§ Aim of the task
Give back every line of the data, transcribed exactly.

Records drawn from a dataset:
____

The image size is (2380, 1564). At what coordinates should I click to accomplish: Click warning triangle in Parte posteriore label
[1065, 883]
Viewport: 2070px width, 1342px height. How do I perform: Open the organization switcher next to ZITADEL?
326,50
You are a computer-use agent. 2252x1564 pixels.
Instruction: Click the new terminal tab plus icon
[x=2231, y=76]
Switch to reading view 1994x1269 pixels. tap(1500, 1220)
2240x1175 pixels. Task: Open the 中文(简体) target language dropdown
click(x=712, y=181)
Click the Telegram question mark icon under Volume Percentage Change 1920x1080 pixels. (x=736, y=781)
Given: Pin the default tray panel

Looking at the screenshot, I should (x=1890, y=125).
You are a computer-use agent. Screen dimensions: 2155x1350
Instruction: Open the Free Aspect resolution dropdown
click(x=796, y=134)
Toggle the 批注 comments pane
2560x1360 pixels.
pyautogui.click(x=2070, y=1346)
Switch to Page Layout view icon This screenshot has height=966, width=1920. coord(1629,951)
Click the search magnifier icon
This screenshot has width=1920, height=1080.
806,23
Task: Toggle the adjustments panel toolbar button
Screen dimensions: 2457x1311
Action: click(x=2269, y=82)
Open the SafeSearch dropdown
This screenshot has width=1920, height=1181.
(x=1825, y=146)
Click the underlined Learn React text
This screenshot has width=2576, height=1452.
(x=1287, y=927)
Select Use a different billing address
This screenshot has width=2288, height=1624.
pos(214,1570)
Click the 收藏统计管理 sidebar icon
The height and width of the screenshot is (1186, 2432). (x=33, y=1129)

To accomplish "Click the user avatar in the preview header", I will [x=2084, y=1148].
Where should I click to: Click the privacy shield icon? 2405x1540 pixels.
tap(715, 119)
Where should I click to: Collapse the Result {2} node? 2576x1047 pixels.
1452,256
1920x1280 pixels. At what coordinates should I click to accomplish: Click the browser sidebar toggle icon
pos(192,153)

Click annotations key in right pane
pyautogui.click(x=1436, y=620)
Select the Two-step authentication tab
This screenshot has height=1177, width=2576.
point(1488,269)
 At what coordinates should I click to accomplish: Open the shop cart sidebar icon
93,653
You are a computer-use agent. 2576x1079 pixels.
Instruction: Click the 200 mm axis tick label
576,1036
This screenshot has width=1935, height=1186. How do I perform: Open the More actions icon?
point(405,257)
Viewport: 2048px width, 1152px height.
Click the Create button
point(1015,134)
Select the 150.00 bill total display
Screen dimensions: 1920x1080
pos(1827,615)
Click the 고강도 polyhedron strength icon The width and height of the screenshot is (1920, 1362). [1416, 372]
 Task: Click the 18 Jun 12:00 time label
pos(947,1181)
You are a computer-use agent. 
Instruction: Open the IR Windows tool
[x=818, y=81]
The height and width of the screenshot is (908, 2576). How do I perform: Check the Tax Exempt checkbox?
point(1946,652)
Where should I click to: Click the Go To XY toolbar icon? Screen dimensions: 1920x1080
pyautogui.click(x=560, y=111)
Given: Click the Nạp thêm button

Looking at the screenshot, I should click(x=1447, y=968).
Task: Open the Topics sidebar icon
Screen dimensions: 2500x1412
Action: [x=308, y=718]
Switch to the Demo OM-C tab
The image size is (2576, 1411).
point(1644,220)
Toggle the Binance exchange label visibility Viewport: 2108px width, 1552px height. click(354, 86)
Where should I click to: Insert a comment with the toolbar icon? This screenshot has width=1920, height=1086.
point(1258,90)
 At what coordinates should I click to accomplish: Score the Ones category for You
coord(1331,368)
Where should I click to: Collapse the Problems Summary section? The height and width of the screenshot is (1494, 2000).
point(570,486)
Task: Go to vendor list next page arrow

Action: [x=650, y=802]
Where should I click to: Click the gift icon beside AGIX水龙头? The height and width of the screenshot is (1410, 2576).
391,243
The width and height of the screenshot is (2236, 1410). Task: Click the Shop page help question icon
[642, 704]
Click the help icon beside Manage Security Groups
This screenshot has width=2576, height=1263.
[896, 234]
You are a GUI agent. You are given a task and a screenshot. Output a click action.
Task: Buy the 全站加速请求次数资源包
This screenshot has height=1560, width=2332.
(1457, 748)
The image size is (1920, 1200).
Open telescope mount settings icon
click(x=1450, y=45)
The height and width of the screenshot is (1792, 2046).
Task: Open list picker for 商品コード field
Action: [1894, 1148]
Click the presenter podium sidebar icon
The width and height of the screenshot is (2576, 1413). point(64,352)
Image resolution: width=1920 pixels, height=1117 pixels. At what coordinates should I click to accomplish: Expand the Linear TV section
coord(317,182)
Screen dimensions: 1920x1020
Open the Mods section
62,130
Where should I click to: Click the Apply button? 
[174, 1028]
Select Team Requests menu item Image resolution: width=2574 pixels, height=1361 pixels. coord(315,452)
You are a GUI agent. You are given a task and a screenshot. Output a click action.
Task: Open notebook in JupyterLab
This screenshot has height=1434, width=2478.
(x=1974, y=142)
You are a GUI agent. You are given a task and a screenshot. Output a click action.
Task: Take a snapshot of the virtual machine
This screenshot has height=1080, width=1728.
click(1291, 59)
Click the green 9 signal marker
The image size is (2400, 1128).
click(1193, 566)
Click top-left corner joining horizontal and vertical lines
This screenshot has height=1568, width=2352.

____

§ Exercise solution
The image size is (2380, 1564). At what coordinates should I click to accomplish: Click warning triangle in Parte posteriore label
[1065, 883]
Viewport: 2070px width, 1342px height. How do I perform: Open the organization switcher next to ZITADEL?
326,50
You are a computer-use agent. 2252x1564 pixels.
Instruction: Click the new terminal tab plus icon
[x=2231, y=76]
Switch to reading view 1994x1269 pixels. tap(1500, 1220)
2240x1175 pixels. Task: Open the 中文(简体) target language dropdown
click(x=712, y=181)
Click the Telegram question mark icon under Volume Percentage Change 1920x1080 pixels. (x=736, y=781)
Given: Pin the default tray panel

Looking at the screenshot, I should (x=1890, y=125).
You are a computer-use agent. Screen dimensions: 2155x1350
Instruction: Open the Free Aspect resolution dropdown
click(x=796, y=134)
Toggle the 批注 comments pane
2560x1360 pixels.
pyautogui.click(x=2070, y=1346)
Switch to Page Layout view icon This screenshot has height=966, width=1920. coord(1629,951)
Click the search magnifier icon
This screenshot has width=1920, height=1080.
806,23
Task: Toggle the adjustments panel toolbar button
Screen dimensions: 2457x1311
Action: click(x=2269, y=82)
Open the SafeSearch dropdown
This screenshot has width=1920, height=1181.
(x=1825, y=146)
Click the underlined Learn React text
This screenshot has width=2576, height=1452.
(x=1287, y=927)
Select Use a different billing address
This screenshot has width=2288, height=1624.
pos(214,1570)
Click the 收藏统计管理 sidebar icon
The height and width of the screenshot is (1186, 2432). (x=33, y=1129)

To accomplish "Click the user avatar in the preview header", I will [x=2084, y=1148].
Where should I click to: Click the privacy shield icon? 2405x1540 pixels.
tap(715, 119)
Where should I click to: Collapse the Result {2} node? 2576x1047 pixels.
1452,256
1920x1280 pixels. At what coordinates should I click to accomplish: Click the browser sidebar toggle icon
pos(192,153)

Click annotations key in right pane
pyautogui.click(x=1436, y=620)
Select the Two-step authentication tab
This screenshot has height=1177, width=2576.
point(1488,269)
 At what coordinates should I click to accomplish: Open the shop cart sidebar icon
93,653
You are a computer-use agent. 2576x1079 pixels.
Instruction: Click the 200 mm axis tick label
576,1036
This screenshot has width=1935, height=1186. How do I perform: Open the More actions icon?
point(405,257)
Viewport: 2048px width, 1152px height.
Click the Create button
point(1015,134)
Select the 150.00 bill total display
Screen dimensions: 1920x1080
pos(1827,615)
Click the 고강도 polyhedron strength icon The width and height of the screenshot is (1920, 1362). [1416, 372]
 Task: Click the 18 Jun 12:00 time label
pos(947,1181)
You are a computer-use agent. 
Instruction: Open the IR Windows tool
[x=818, y=81]
The height and width of the screenshot is (908, 2576). How do I perform: Check the Tax Exempt checkbox?
point(1946,652)
Where should I click to: Click the Go To XY toolbar icon? Screen dimensions: 1920x1080
pyautogui.click(x=560, y=111)
Given: Click the Nạp thêm button

Looking at the screenshot, I should click(x=1447, y=968).
Task: Open the Topics sidebar icon
Screen dimensions: 2500x1412
Action: [x=308, y=718]
Switch to the Demo OM-C tab
The image size is (2576, 1411).
point(1644,220)
Toggle the Binance exchange label visibility Viewport: 2108px width, 1552px height. click(354, 86)
Where should I click to: Insert a comment with the toolbar icon? This screenshot has width=1920, height=1086.
point(1258,90)
 At what coordinates should I click to accomplish: Score the Ones category for You
coord(1331,368)
Where should I click to: Collapse the Problems Summary section? The height and width of the screenshot is (1494, 2000).
point(570,486)
Task: Go to vendor list next page arrow

Action: [x=650, y=802]
Where should I click to: Click the gift icon beside AGIX水龙头? The height and width of the screenshot is (1410, 2576).
391,243
The width and height of the screenshot is (2236, 1410). Task: Click the Shop page help question icon
[642, 704]
Click the help icon beside Manage Security Groups
This screenshot has width=2576, height=1263.
[896, 234]
You are a GUI agent. You are given a task and a screenshot. Output a click action.
Task: Buy the 全站加速请求次数资源包
This screenshot has height=1560, width=2332.
(1457, 748)
The image size is (1920, 1200).
Open telescope mount settings icon
click(x=1450, y=45)
The height and width of the screenshot is (1792, 2046).
Task: Open list picker for 商品コード field
Action: [1894, 1148]
Click the presenter podium sidebar icon
The width and height of the screenshot is (2576, 1413). point(64,352)
Image resolution: width=1920 pixels, height=1117 pixels. At what coordinates should I click to accomplish: Expand the Linear TV section
coord(317,182)
Screen dimensions: 1920x1020
Open the Mods section
62,130
Where should I click to: Click the Apply button? 
[174, 1028]
Select Team Requests menu item Image resolution: width=2574 pixels, height=1361 pixels. coord(315,452)
You are a GUI agent. You are given a task and a screenshot. Output a click action.
Task: Open notebook in JupyterLab
This screenshot has height=1434, width=2478.
(x=1974, y=142)
You are a GUI agent. You are given a task and a screenshot. Output a click action.
Task: Take a snapshot of the virtual machine
This screenshot has height=1080, width=1728.
click(1291, 59)
Click the green 9 signal marker
The image size is (2400, 1128).
click(1193, 566)
Click top-left corner joining horizontal and vertical lines
This screenshot has height=1568, width=2352.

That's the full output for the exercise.